The regulatory molecule
Most of the things that the economists of the Western Hemisphere are now talking about have been discussed in India since 1900 and practised since 1947. But if you read and listen to the Westerners, you would think they are the first to think of it.
To see what Indian economic thinking was before Independence, students all over the world and failing that, at least in India, should be made to read J Krishnamurty's classic work Towards Development Economics in which he summarised Indian economic thought between 1900 and 1945.
Equity was the undertow there, just as it has become so now in the West. Thomas Piketty in his book on inequality, doesn't refer to the Indian experience even once, just as Valery Giscard d'Estaing never referred to the Indian Constitution while drawing up the European one in 2002. That project came to grief.
And as to how to practise economics, the students should be made to read the Reserve Bank of India's history volumes - if only because it is the only place where these things can be found. The West's economists are now claiming all of this as 'new' thinking.
Utter rubbish.
Strong regulation - by government or community - has always been a major tenet of Indian tradition whether ancient or modern. It has never given greed a central place in economic activity. The sovereign has always been tasked with tempering it.
It was the British who altered this mode of thought because it curbed their greed. But consistent with their overall policy of double standards, in Britain they regulated their businesses very strongly. The Americans have done the same thing. They have regulated their own markets very strongly while pressing for loose regulation in other parts of the world.
The political molecule
Only the ignorant don't grasp the fact that if you allow both empowerment and inclusion, politics becomes an integral part of all social policy. But economists pretend that this basic social law can be avoided.
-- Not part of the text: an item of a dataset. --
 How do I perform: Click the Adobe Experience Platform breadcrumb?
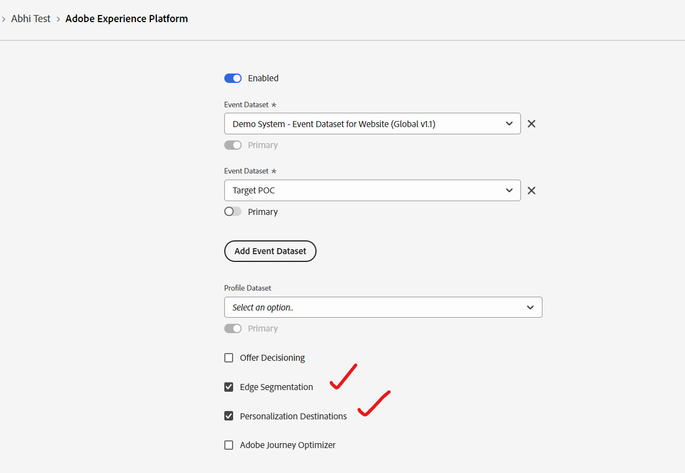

In this they are unique. It's like engineers ignoring the laws of physics. They will surely build something but will it work?
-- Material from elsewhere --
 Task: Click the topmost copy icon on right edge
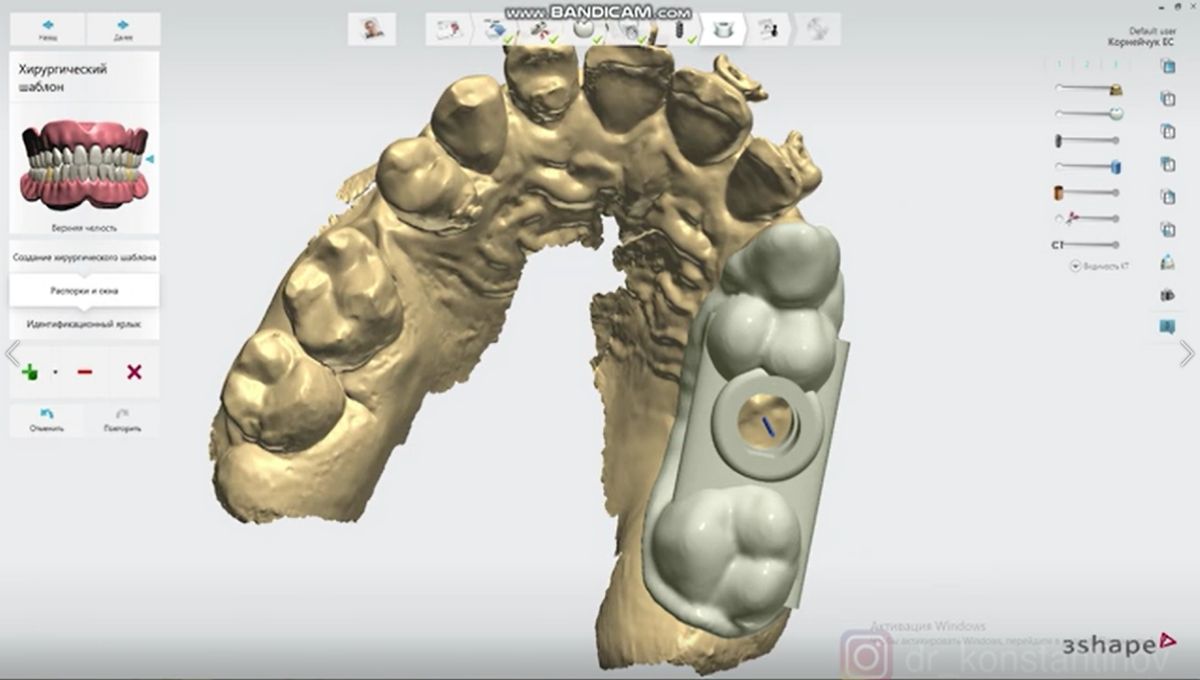click(x=1166, y=65)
Indian economists, at least until the late 1990s, implicitly recognised the importance of politics in economics. When you look at the writings of the pre-1991 era, it is evident that they had a very clear sense of what would work politically and what would not.
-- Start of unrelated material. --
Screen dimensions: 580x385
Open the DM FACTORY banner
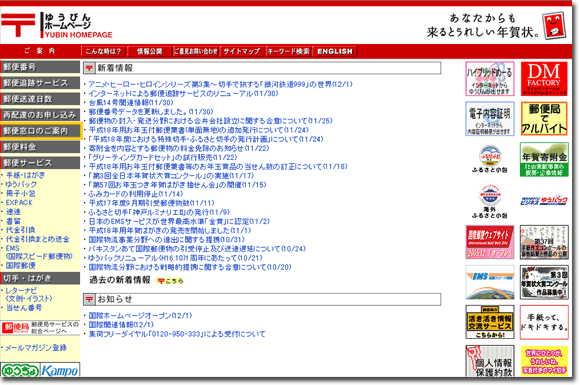pos(544,79)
And - Western economists should note - the undertow here was income distribution or what is the same thing, inequality. In their theorising as well as in their prescriptions, they never forgot the basic objectives of India's economic policies. This came to be called Left economics. But that was a misnomer.
Left economics of that time meant state ownership. It did not mean strong regulation of efficient markets, which is what the economists of that era wanted.
The problem arose in the 1970s. Indira Gandhi destroyed pretty much everything in her path - including the distinction I have made above.
The Modi molecule
The social polarisation we blame the BJP for had been preceded by the intellectual polarisation that Indira Gandhi fostered and encouraged. And though Narendra Modi doesn't know it, he is a victim of this deep-rooted infection. He wants efficient markets and strong regulation as well as a huge public sector presence in the financial and manufacturing sectors. But here, as elsewhere, three is a crowd where public ownership is the odd man out.